(Data provided)
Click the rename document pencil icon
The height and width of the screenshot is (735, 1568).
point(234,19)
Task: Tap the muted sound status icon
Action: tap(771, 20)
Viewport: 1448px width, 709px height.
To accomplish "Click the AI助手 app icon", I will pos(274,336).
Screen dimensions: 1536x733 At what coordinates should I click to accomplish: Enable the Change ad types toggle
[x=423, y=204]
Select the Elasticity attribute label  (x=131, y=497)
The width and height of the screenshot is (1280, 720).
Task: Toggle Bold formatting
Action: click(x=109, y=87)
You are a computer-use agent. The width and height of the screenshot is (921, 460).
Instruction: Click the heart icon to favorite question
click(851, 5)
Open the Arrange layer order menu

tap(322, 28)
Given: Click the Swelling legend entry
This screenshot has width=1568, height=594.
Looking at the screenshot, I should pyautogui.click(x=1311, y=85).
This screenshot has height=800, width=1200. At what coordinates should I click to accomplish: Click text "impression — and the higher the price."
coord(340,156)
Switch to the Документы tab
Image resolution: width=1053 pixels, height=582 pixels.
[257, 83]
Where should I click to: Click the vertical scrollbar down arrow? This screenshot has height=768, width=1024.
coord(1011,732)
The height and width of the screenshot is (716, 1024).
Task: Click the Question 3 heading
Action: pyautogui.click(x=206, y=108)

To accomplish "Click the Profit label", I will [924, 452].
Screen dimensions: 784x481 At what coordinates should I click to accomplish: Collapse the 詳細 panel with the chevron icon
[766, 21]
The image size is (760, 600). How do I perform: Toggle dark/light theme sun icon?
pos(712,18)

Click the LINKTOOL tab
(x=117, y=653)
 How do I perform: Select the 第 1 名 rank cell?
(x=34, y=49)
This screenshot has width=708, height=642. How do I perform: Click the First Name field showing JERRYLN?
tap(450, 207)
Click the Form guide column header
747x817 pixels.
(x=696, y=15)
(End Data provided)
** Task details **
Everything from the line containing "How do I perform: Select" through the final line of the entries is to be written out exactly. No other lines belong in the answer.

** Solution to this exercise **
 How do I perform: Select the 第 1 名 rank cell?
(x=34, y=49)
This screenshot has width=708, height=642. How do I perform: Click the First Name field showing JERRYLN?
tap(450, 207)
Click the Form guide column header
747x817 pixels.
(x=696, y=15)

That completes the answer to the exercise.